** EXERCISE DESCRIPTION **
The response should repeat word for word every line below from the one with "Instruction: Open the live chat bubble widget" to the one with "You are a GUI", inclusive, and nothing else; leave pictures out.
◇ ◇ ◇ ◇
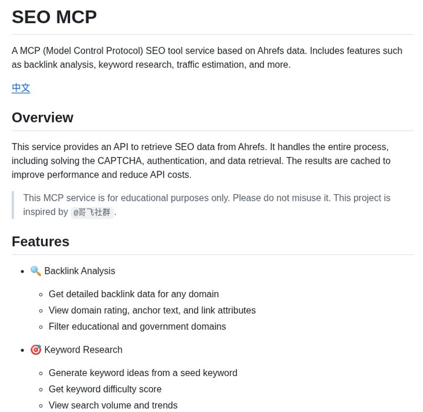The width and height of the screenshot is (423, 412).
Task: Select the Backlink Analysis list item text
Action: (79, 271)
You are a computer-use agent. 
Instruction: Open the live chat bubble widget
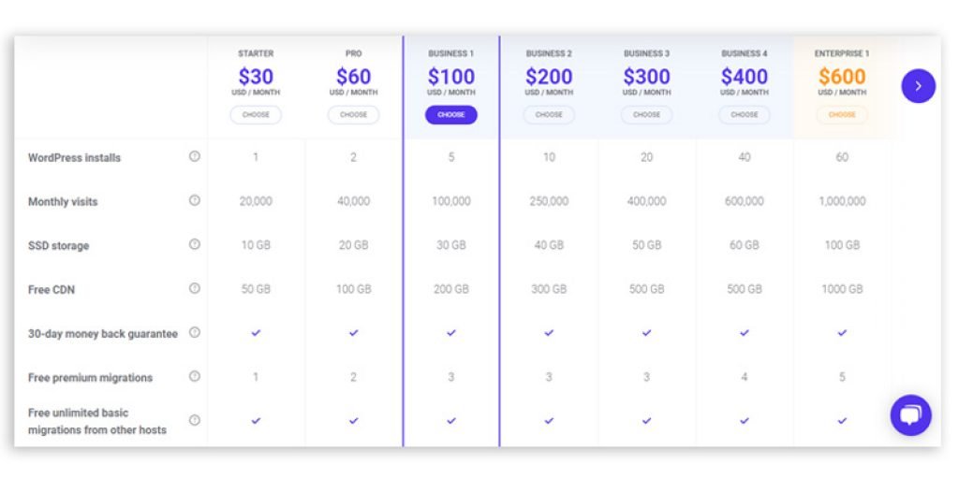[910, 415]
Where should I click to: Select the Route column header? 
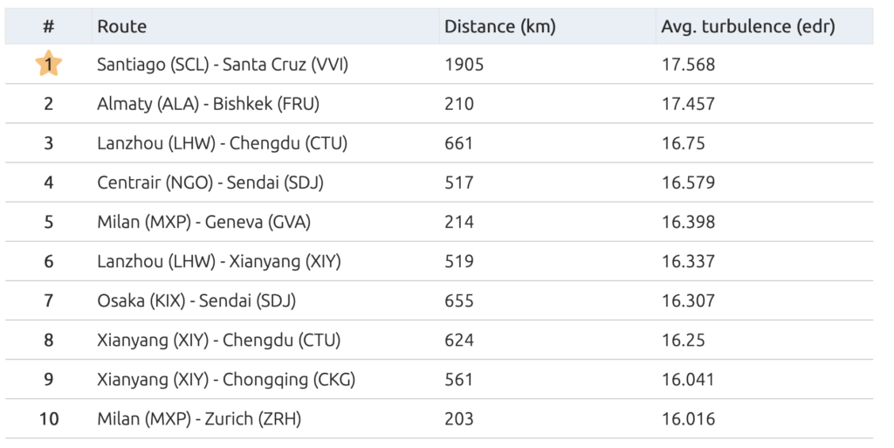[121, 26]
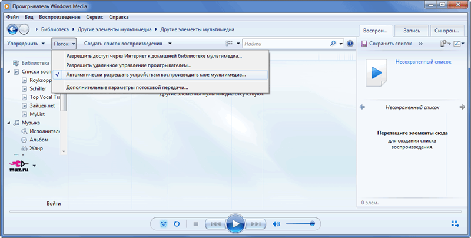Mute the volume speaker icon
This screenshot has height=238, width=471.
point(277,224)
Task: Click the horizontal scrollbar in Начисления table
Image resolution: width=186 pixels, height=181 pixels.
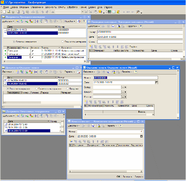Action: pyautogui.click(x=106, y=171)
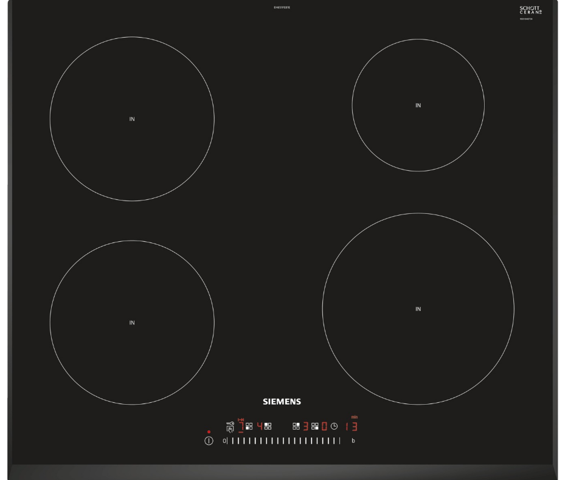
Task: Select the zone icon left of the 3 display
Action: [x=296, y=426]
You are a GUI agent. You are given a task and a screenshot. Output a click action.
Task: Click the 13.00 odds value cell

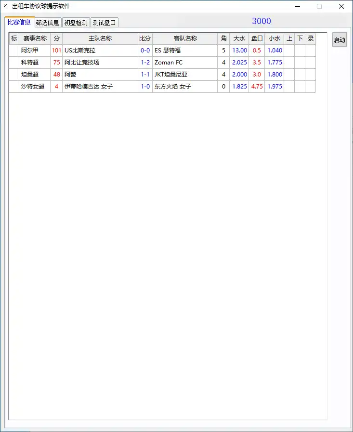click(239, 51)
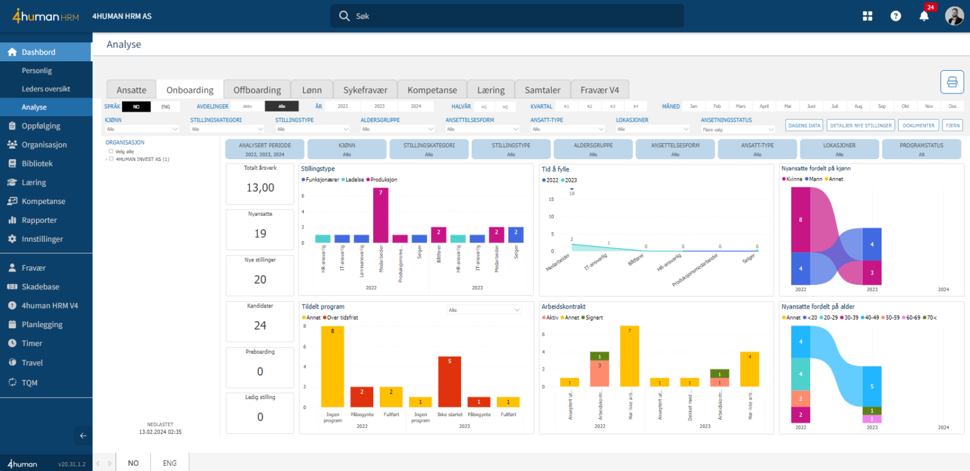The image size is (970, 471).
Task: Open the Kjønn filter dropdown
Action: (x=143, y=129)
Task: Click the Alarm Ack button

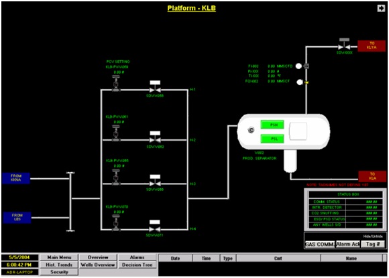Action: 348,244
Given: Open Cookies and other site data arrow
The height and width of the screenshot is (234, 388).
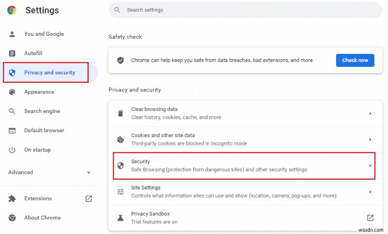Looking at the screenshot, I should click(x=370, y=140).
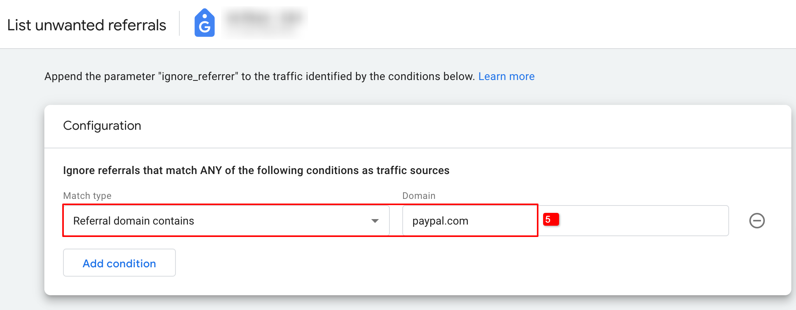Viewport: 796px width, 310px height.
Task: Click the vertical divider beside page title
Action: 179,23
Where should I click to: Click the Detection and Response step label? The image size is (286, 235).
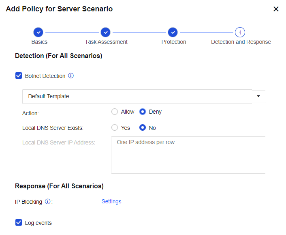point(241,42)
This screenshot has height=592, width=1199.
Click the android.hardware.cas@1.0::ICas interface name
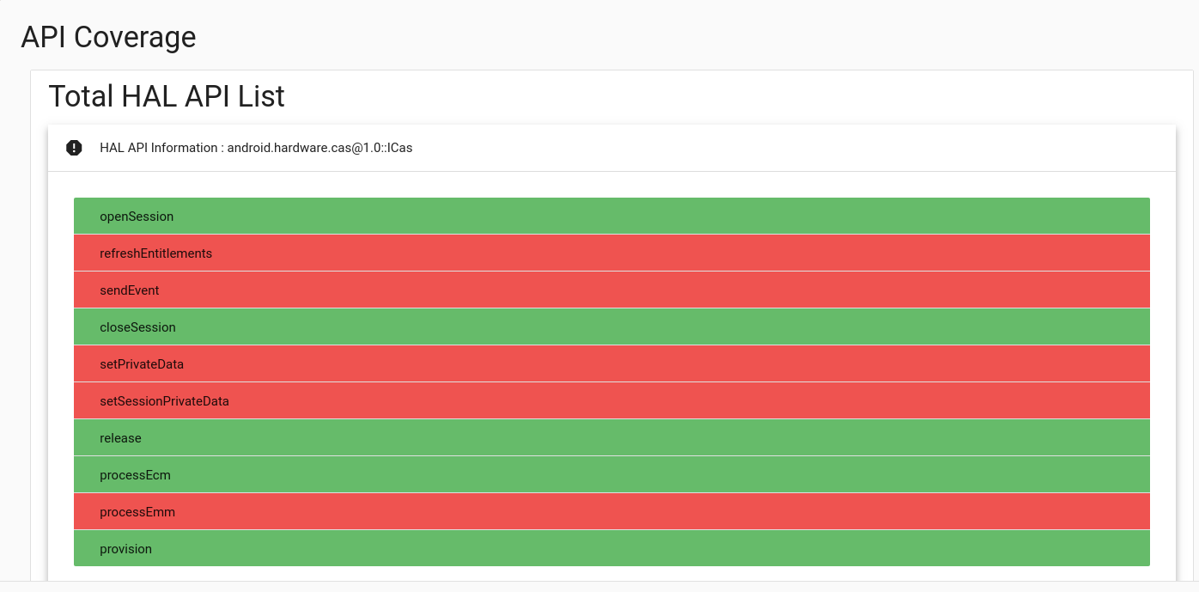(320, 148)
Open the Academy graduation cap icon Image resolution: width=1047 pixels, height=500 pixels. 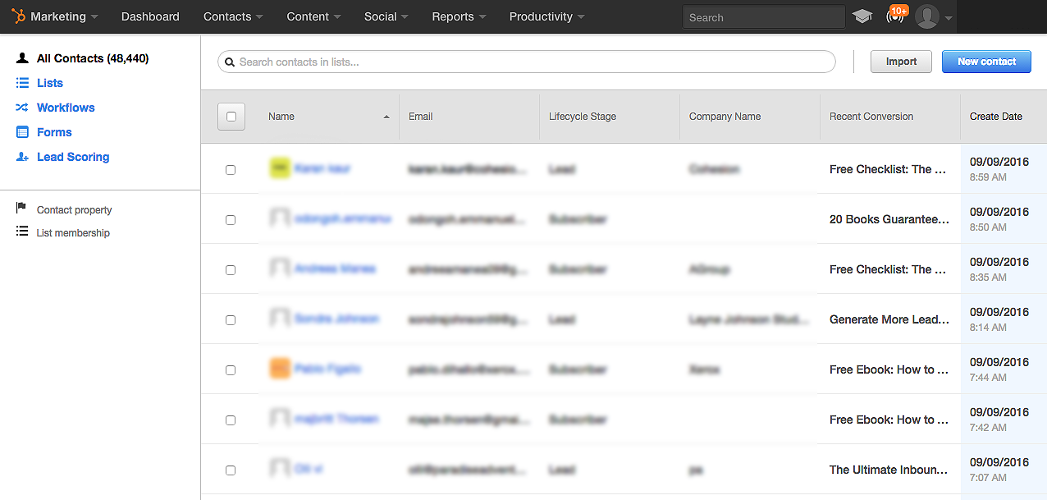tap(862, 16)
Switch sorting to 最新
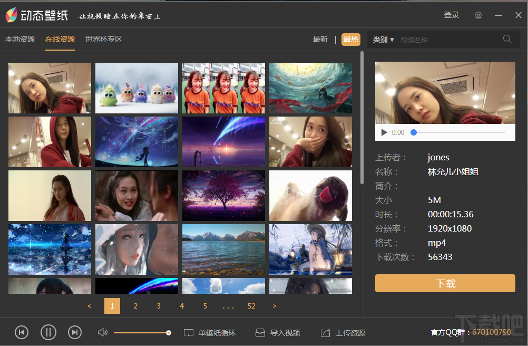The height and width of the screenshot is (346, 528). coord(320,39)
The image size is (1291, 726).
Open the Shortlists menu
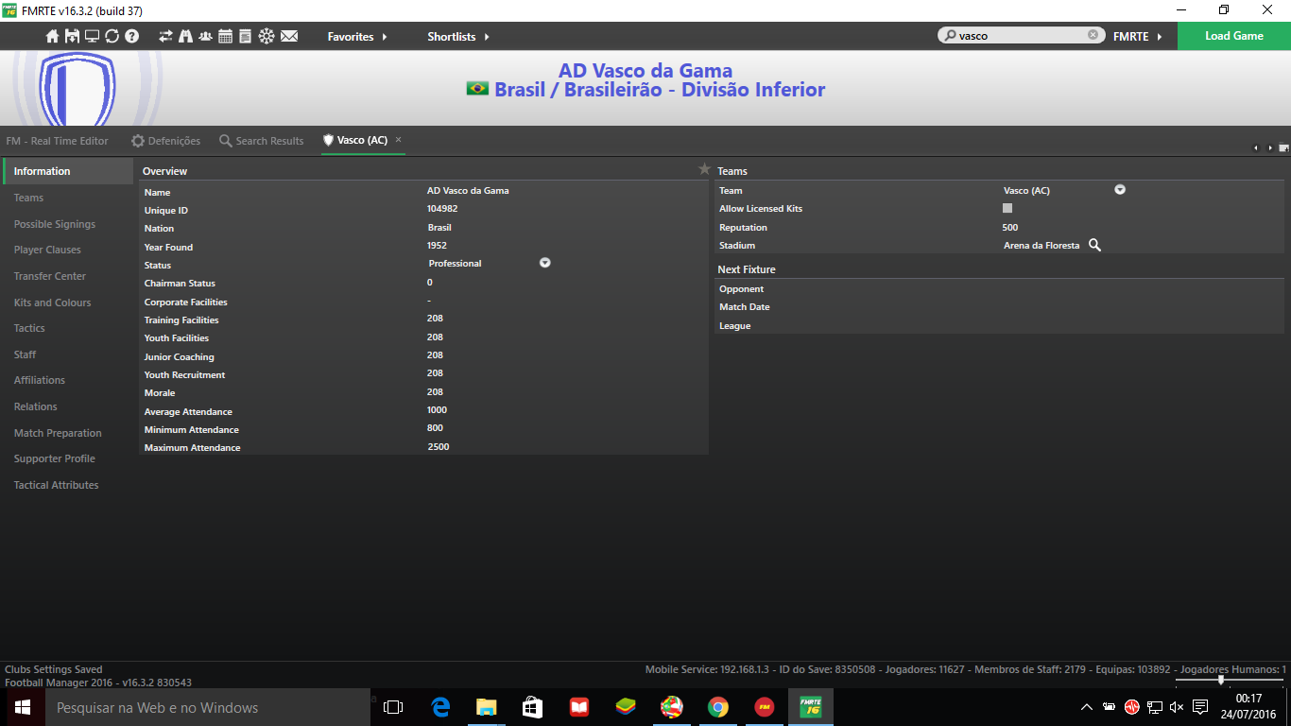coord(458,36)
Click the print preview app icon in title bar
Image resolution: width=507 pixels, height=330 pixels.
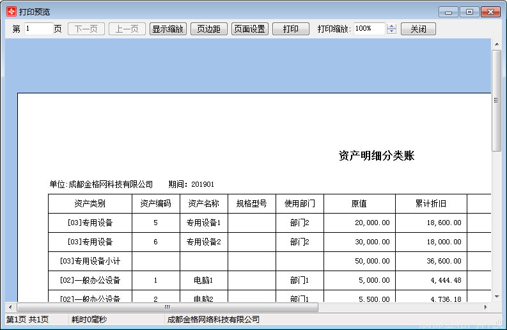pos(10,12)
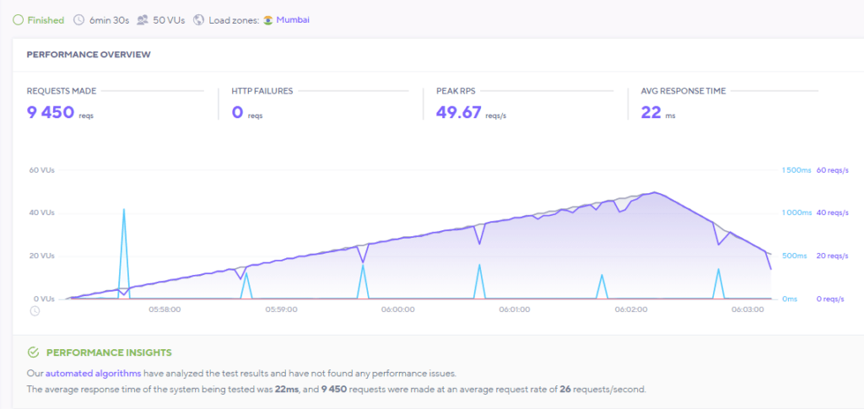The width and height of the screenshot is (864, 409).
Task: Click the Performance Insights heading text
Action: click(109, 352)
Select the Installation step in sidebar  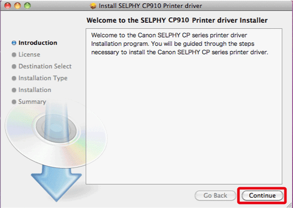pyautogui.click(x=35, y=90)
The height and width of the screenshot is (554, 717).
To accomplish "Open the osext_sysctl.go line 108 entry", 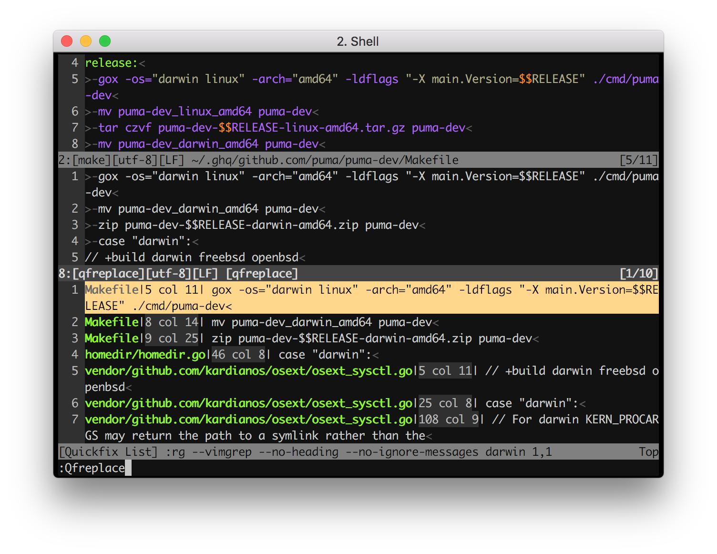I will 359,428.
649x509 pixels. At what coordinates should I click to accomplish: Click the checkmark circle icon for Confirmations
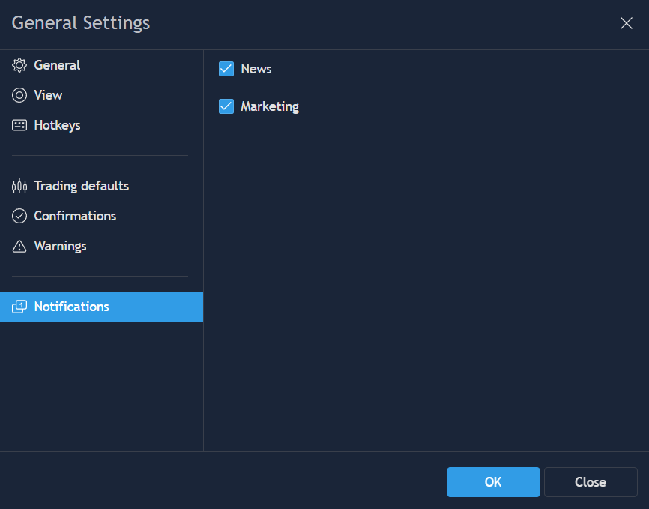click(19, 216)
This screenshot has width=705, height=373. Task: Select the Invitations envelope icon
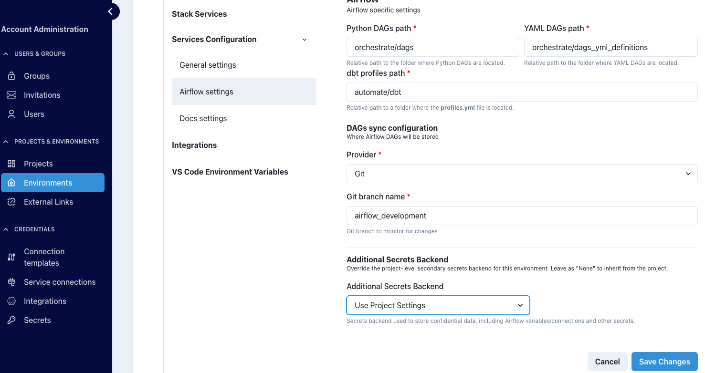[x=11, y=95]
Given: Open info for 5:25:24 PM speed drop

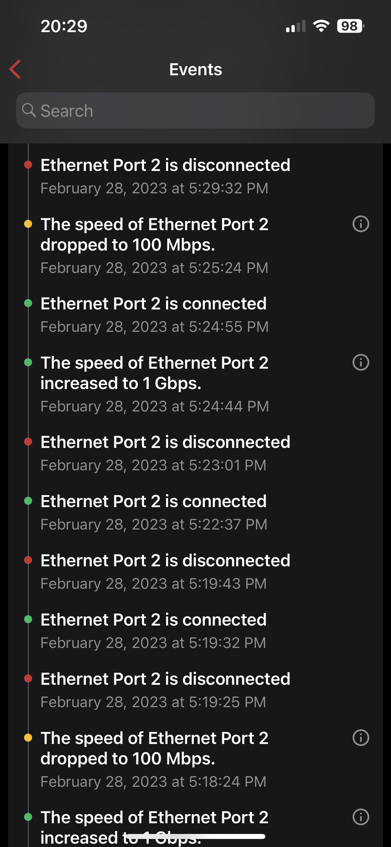Looking at the screenshot, I should 361,224.
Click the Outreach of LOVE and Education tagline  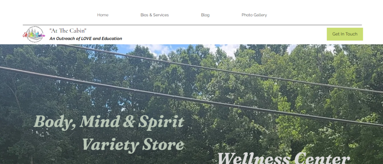(x=86, y=39)

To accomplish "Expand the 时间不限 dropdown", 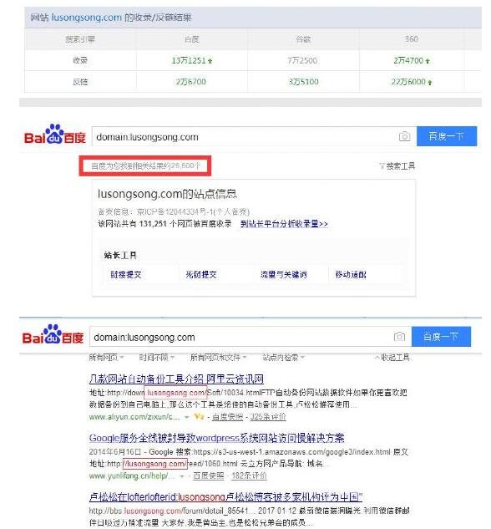I will click(157, 358).
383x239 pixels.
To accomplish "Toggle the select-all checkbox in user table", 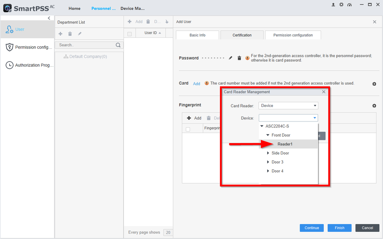I will [130, 34].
◇ ◇ ◇ ◇
** ANSWER TO THIS EXERCISE **
Instruction: Open the live chat bubble widget
[910, 415]
Where should I click to: Select the Route column header? 
[121, 26]
Mute the volume speaker icon
This screenshot has height=238, width=471.
point(277,224)
Task: Click the horizontal scrollbar in Начисления table
Image resolution: width=186 pixels, height=181 pixels.
Action: pyautogui.click(x=106, y=171)
Task: Select the zone icon left of the 3 display
Action: [x=296, y=426]
You are a GUI agent. You are given a task and a screenshot. Output a click action.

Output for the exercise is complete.